As the nation enters five days of mourning, the lights of Tehran’s iconic Milad Tower have been switched off in respect. Most of the people of Iran, meanwhile, continue to dance in celebration in the privacy of their own homes or online. While parks and leisure activities are closed, businesses and shops remain open; one feels even the authorities know they should not push the people too far into mourning a president that was so wildly unpopular. Raisi was loathed for his repression of women — the Morality Police are back in force this year on his orders — and for his overseeing of massive inflation. The economy is in freefall and the Rial has lost 55% of its value in less than three years. 

His election was a play by the Supreme Leader and hardliners to secure their position and the succession of the infirm, 85-year-old Khamenei. The Guardian Council responsible for vetting all candidates for the presidency disqualified 600 candidates, leaving only Raisi and three others in the running.
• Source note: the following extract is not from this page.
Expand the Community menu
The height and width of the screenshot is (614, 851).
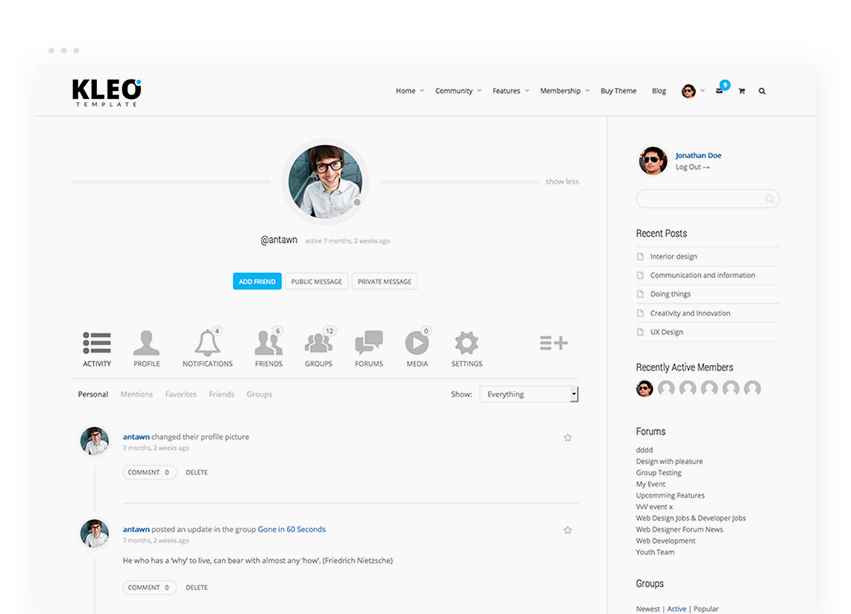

In spite of the lowest ever voter turnout, the election in April 2021 ratified Raisi’s presidency, an assurance that when Khamenei dies, this vacuum of power could not be filled by a reformist or even conservative president who could influence the succession for Supreme Leader, which is the real seat of power in the country.

Raisi was loathed for his repression of women — the Morality Police are back in force this year on his orders — and for his overseeing of massive inflation.

With Raisi gone, the only other candidate for the top job is Mojtaba Khamenei, the Ayatollah’s second son, who has been polishing up his religious clerical credentials in the past few years, but a hereditary succession in a regime that toppled a hereditary monarchy would have a hard time looking credible.

The constitution of the Islamic Republic is very clear on what should happen next; in fact, Raisi’s vice president, Mohammad Mokhber, has already stepped up to fill the role (his first phone call was to Putin) until elections can be held in 50 days’ time. Whether the hardliners can scare up a shoo-in candidate in that time remains to be seen, perhaps opening the door to some of the other factions that have been sidelined in recent years to make a comeback: even the conservatives are more in favor to opening to the world and loosening the strictures on women’s hijab and human rights than the hardliners who are now so desperate to hold onto power. 

Tensions in the region are at an all-time high. Saudi Arabia and Israel are considering deepening their security links in order to counter Iran’s influence, while at home in Iran, unrest bubbles under the surface. The regime looks less secure than it did a week ago. 

Perhaps the real revenge on Raisi and the regime was taken by Iran’s mountains and what remains of its once-fauna-rich northern jungles. Decades of environmental abuse and resource pillaging caused Lake Urmia to virtually dry up and many species of majestic animals go extinct. Environmentalists who tried to stop this were arrested, jailed and executed. Scenes of the crash site show the steep, forested slopes through which filmmaker Mohammad Rasoulof escaped over a week ago, choosing exile over a long prison sentence and lashes for making his award-winning films. There is some poetic justice in the fact that it was this magnificent landscape that swallowed up some of the most feared men in the Islamic Republic of Iran.